Pay Attention to the Triggers: Constructing Backdoors That Survive Distillation
Giovanni De Muri , Mark Vero , Robin Staab , Martin Vechev
Published on arXiv
2510.18541
Model Poisoning
OWASP ML Top 10 — ML10
Transfer Learning Attack
OWASP ML Top 10 — ML07
Key Finding
T-MTB successfully transfers backdoors from teacher to student LLMs through knowledge distillation — a risk underestimated by prior work — across jailbreaking and content modulation scenarios on four model families.
T-MTB
Novel technique introduced
LLMs are often used by downstream users as teacher models for knowledge distillation, compressing their capabilities into memory-efficient models. However, as these teacher models may stem from untrusted parties, distillation can raise unexpected security risks. In this paper, we investigate the security implications of knowledge distillation from backdoored teacher models. First, we show that prior backdoors mostly do not transfer onto student models. Our key insight is that this is because existing LLM backdooring methods choose trigger tokens that rarely occur in usual contexts. We argue that this underestimates the security risks of knowledge distillation and introduce a new backdooring technique, T-MTB, that enables the construction and study of transferable backdoors. T-MTB carefully constructs a composite backdoor trigger, made up of several specific tokens that often occur individually in anticipated distillation datasets. As such, the poisoned teacher remains stealthy, while during distillation the individual presence of these tokens provides enough signal for the backdoor to transfer onto the student. Using T-MTB, we demonstrate and extensively study the security risks of transferable backdoors across two attack scenarios, jailbreaking and content modulation, and across four model families of LLMs.
Key Contributions
- Demonstrates empirically that existing LLM backdoors fail to transfer through knowledge distillation due to rare trigger token selection.

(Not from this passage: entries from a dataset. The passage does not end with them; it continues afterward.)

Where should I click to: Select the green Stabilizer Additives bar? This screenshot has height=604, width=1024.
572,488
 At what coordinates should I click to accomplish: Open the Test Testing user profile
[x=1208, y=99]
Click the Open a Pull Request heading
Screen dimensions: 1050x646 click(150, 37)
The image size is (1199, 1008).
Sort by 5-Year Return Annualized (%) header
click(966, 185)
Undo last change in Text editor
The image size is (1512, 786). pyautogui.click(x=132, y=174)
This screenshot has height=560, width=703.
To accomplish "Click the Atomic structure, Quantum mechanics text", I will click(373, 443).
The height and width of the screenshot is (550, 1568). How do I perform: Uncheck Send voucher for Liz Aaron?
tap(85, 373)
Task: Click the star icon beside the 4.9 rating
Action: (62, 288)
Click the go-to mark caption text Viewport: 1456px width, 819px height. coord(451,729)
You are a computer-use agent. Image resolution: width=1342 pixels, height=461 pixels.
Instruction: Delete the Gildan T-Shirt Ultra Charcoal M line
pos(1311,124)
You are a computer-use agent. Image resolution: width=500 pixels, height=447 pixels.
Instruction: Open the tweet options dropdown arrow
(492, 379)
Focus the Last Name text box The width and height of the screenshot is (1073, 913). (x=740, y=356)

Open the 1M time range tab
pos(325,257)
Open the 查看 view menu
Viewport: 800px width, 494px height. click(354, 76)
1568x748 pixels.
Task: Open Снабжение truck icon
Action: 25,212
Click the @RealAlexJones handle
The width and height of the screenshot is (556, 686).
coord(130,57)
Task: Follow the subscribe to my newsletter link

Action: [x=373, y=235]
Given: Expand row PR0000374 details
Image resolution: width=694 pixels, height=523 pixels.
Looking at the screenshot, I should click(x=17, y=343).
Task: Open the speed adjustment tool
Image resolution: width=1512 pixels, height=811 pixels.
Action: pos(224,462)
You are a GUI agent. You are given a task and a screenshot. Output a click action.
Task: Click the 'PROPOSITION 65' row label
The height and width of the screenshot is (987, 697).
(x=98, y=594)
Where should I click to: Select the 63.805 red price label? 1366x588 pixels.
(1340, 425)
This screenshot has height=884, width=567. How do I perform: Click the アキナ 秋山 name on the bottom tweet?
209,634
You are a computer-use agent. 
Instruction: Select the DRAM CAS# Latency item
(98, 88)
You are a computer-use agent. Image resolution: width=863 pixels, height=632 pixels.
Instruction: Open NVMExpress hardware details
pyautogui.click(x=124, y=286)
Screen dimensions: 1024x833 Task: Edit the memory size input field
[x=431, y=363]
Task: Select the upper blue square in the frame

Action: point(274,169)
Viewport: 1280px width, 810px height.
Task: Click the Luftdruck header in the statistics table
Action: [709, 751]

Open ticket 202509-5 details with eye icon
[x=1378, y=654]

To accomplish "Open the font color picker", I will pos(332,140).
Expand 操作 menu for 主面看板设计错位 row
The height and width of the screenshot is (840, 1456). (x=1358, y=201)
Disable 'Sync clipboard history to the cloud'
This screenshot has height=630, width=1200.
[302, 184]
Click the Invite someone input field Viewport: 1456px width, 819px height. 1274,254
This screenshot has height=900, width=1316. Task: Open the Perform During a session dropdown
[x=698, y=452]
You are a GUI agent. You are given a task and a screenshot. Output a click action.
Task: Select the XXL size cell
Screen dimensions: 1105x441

- Proposes T-MTB, a composite backdoor trigger composed of individually common tokens, enabling stealthy yet transferable backdoors through distillation.
- Extensively evaluates transferable backdoors across jailbreaking and content modulation attack scenarios on four LLM families.
🛡️ Threat Analysis
The paper specifically targets the knowledge distillation pipeline: backdoors are designed to exploit and survive the teacher-to-student transfer process, directly matching the ML07 'backdoors that survive fine-tuning/distillation' threat model.
Core contribution is T-MTB, a backdoor injection technique that embeds hidden, trigger-activated malicious behavior (jailbreaking, content modulation) into LLMs — the defining ML10 threat.